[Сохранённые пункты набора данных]

= = = = = = =

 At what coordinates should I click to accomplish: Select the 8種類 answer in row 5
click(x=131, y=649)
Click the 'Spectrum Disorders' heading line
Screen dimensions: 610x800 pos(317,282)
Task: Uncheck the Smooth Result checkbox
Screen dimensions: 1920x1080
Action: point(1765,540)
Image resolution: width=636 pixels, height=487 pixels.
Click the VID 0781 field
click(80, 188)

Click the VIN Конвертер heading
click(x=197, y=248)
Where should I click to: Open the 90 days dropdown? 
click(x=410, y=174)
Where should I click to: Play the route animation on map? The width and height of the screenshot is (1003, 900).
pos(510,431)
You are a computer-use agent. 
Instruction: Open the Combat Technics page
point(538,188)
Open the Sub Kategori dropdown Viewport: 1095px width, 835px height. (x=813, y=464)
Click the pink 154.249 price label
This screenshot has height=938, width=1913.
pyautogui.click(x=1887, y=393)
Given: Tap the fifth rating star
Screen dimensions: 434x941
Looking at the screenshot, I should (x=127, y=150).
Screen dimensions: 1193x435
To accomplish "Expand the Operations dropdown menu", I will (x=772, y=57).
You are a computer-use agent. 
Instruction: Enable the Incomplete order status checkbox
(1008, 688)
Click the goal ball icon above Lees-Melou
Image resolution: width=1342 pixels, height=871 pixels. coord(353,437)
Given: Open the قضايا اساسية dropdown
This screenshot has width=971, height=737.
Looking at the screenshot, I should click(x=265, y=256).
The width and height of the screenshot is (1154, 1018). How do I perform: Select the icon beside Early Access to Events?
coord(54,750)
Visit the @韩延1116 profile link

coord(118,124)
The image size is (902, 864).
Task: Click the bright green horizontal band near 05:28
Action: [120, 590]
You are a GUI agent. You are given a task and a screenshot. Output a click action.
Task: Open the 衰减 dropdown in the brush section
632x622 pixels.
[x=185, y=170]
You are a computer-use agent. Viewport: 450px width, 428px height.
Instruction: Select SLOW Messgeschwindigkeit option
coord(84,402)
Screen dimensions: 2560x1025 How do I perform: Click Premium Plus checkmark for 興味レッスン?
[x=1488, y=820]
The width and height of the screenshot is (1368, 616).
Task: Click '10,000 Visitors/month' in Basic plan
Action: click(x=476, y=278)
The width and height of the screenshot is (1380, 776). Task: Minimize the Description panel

= = = = = = =

* Письменное задание
Перепишите эти строки, поменяв «Instruction» на «Command» во всех пунктах; всё остальное оставьте как есть.

* Решение задачи
 At what coordinates should I click to accomplish: Select the 8種類 answer in row 5
click(x=131, y=649)
Click the 'Spectrum Disorders' heading line
Screen dimensions: 610x800 pos(317,282)
Task: Uncheck the Smooth Result checkbox
Screen dimensions: 1920x1080
Action: point(1765,540)
Image resolution: width=636 pixels, height=487 pixels.
Click the VID 0781 field
click(80, 188)

Click the VIN Конвертер heading
click(x=197, y=248)
Where should I click to: Open the 90 days dropdown? 
click(x=410, y=174)
Where should I click to: Play the route animation on map? The width and height of the screenshot is (1003, 900).
pos(510,431)
You are a computer-use agent. 
Command: Open the Combat Technics page
point(538,188)
Open the Sub Kategori dropdown Viewport: 1095px width, 835px height. (x=813, y=464)
Click the pink 154.249 price label
This screenshot has height=938, width=1913.
pyautogui.click(x=1887, y=393)
Given: Tap the fifth rating star
Screen dimensions: 434x941
Looking at the screenshot, I should (x=127, y=150).
Screen dimensions: 1193x435
To accomplish "Expand the Operations dropdown menu", I will (x=772, y=57).
You are a computer-use agent. 
Command: Enable the Incomplete order status checkbox
(1008, 688)
Click the goal ball icon above Lees-Melou
Image resolution: width=1342 pixels, height=871 pixels. coord(353,437)
Given: Open the قضايا اساسية dropdown
This screenshot has width=971, height=737.
Looking at the screenshot, I should click(x=265, y=256).
The width and height of the screenshot is (1154, 1018). How do I perform: Select the icon beside Early Access to Events?
coord(54,750)
Visit the @韩延1116 profile link

coord(118,124)
The image size is (902, 864).
Task: Click the bright green horizontal band near 05:28
Action: [120, 590]
You are a GUI agent. You are given a task and a screenshot. Output a click action.
Task: Open the 衰减 dropdown in the brush section
632x622 pixels.
[x=185, y=170]
You are a computer-use agent. Viewport: 450px width, 428px height.
Command: Select SLOW Messgeschwindigkeit option
coord(84,402)
Screen dimensions: 2560x1025 How do I perform: Click Premium Plus checkmark for 興味レッスン?
[x=1488, y=820]
The width and height of the screenshot is (1368, 616).
Task: Click '10,000 Visitors/month' in Basic plan
Action: click(x=476, y=278)
The width and height of the screenshot is (1380, 776). Task: Minimize the Description panel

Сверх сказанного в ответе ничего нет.